Producers fail to understand that service industry participants lack the same luxury from primary industry revenues. They do not provide products or services to any other industry than the oil & gas industry. It’s not incumbent upon oil & gas producers to ensure the service industry is successful and profitable. It is however, necessary that they operate a successful and profitable oil & gas industry and they have failed spectacularly. Overproduction has been the dominant theme in the industry since the late 1970s. The industry culture has been generated by these principals who do not understand or know any difference. If they operated a successful and profitable industry they would not have any of the concerns they’re facing today. They could compete for capital in North American markets against Apple. They would be able to provide long term secure supplies of domestically produced oil and gas to their customers at reasonable and profitable, in a “real” sense, prices. Leadership would have to make difficult decisions based on the untold numbers of opportunities available in the marketplace. To suggest this is what we face today is incorrect.

Capital structures have been unsupported since 2015. Due to industry incapacity and international disruptions, consumers learn the importance of oil & gas supplies.

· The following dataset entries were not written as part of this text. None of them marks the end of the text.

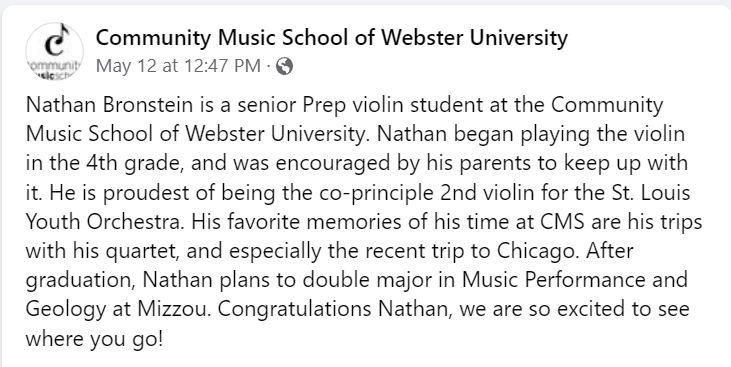Click the closing words where you go!
The width and height of the screenshot is (731, 367).
[95, 339]
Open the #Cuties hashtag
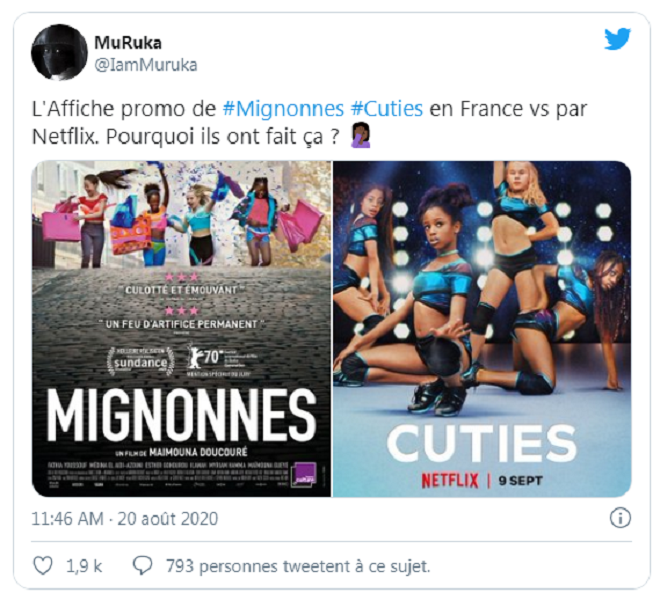This screenshot has height=600, width=660. [x=387, y=109]
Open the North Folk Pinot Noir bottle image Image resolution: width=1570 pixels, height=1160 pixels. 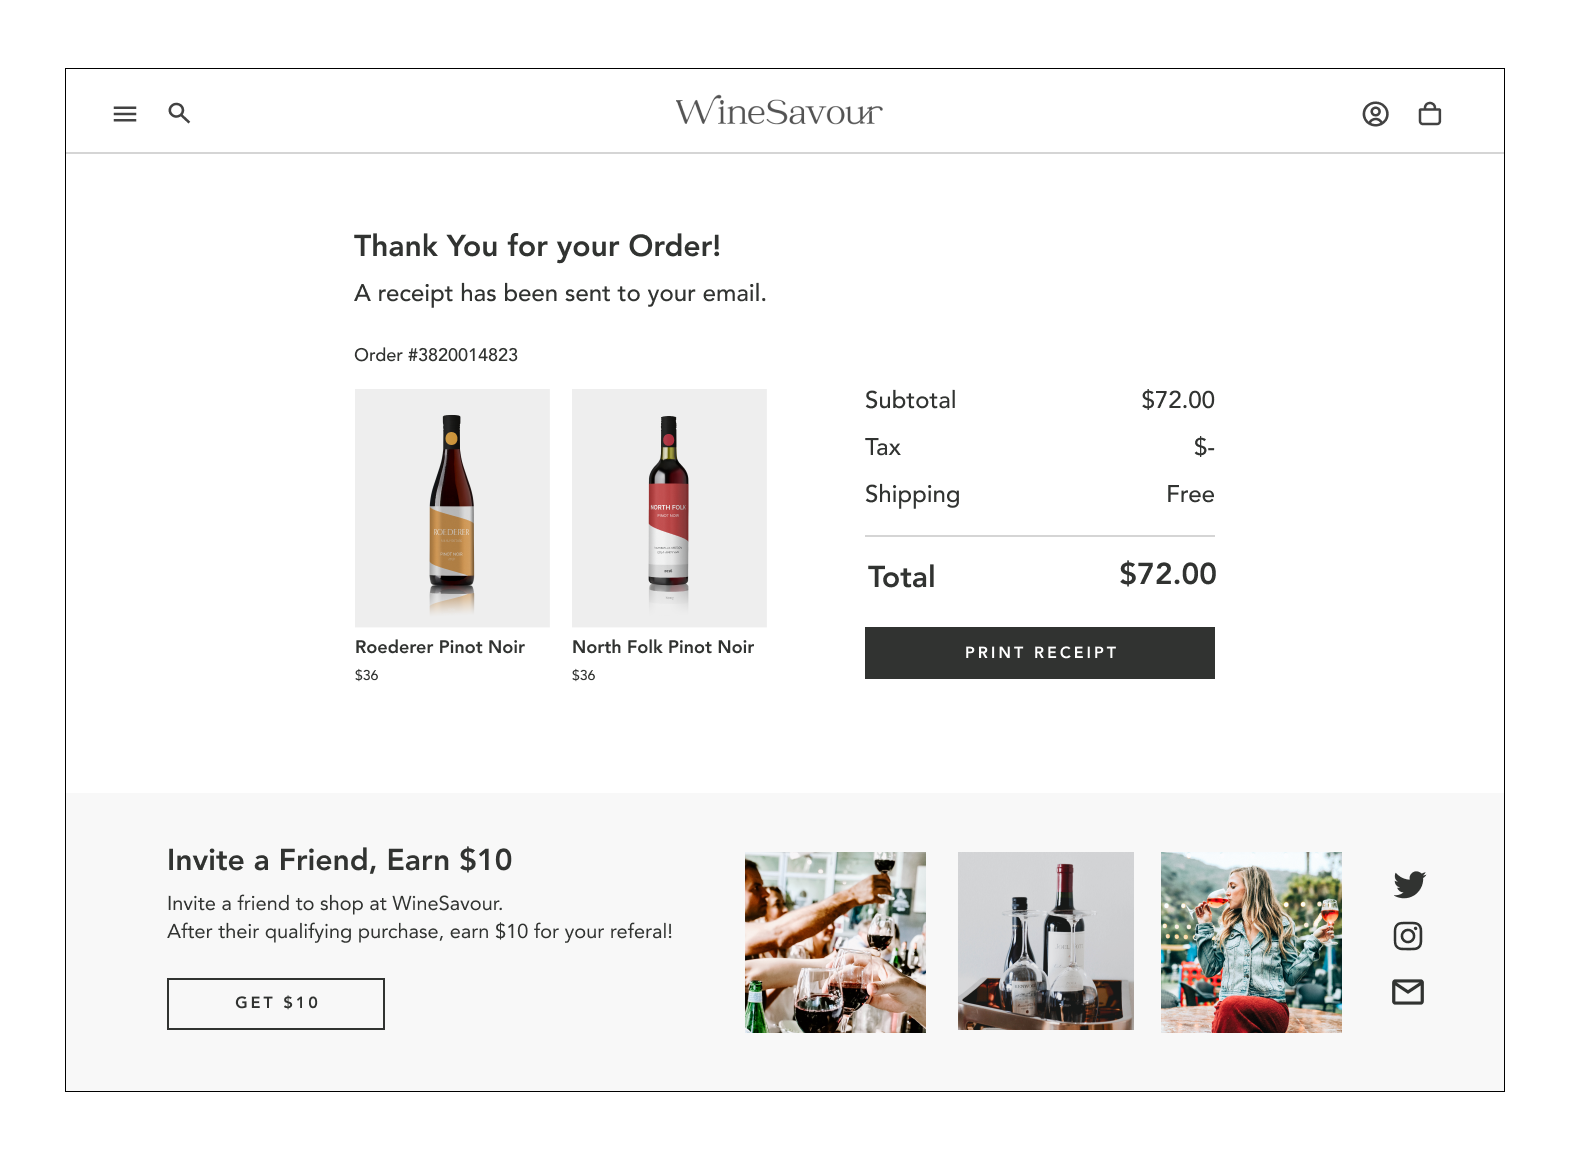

Leadership is forging creative and innovative frontiers and industries, to switch to as they admit they can’t make money in oil & gas. They can’t make money in oil & gas because at no time after the hype of the investment meme died did they ever try to earn money. There was always the next great thing. This included SAGD, heavy oil, offshore, natural gas storage, unconventional gas, then oil and now, finally their ultimate capitulation in these past few years, clean energy. What we saw during any of these transitions was the near unanimous participation of producers in that trending meme. Just as we see today's consolidation meme. Their problem with coming up with the next frontier in oil & gas is they can't go back and claim that’s where the money is. If "shale never becomes commercial" you’re left with little else to draw upon to establish a vision, direction and frontier.

As I pointed out earlier, there are trillions of dollars worth of natural gas that has been wasted since the 2009 price collapse. Officers and directors admit they don't know how to make money from shale. And since shale was the savior of their future. That implies none of their other assets are performing and they're unaware of how to deal with them. They once walked off the stage into clean energy with no authorization or shareholder approval. Their long term argument was to keep oil and gas prices below alternative energy prices to prevent them from getting a foothold. And suddenly they're the ones that fund the alleged prior competition? War breaks out and they're back in the oil & gas industry? Either unknowingly causing disaster after disaster. Or perhaps knowingly? If someone else took a turn at the helm, what would we lose?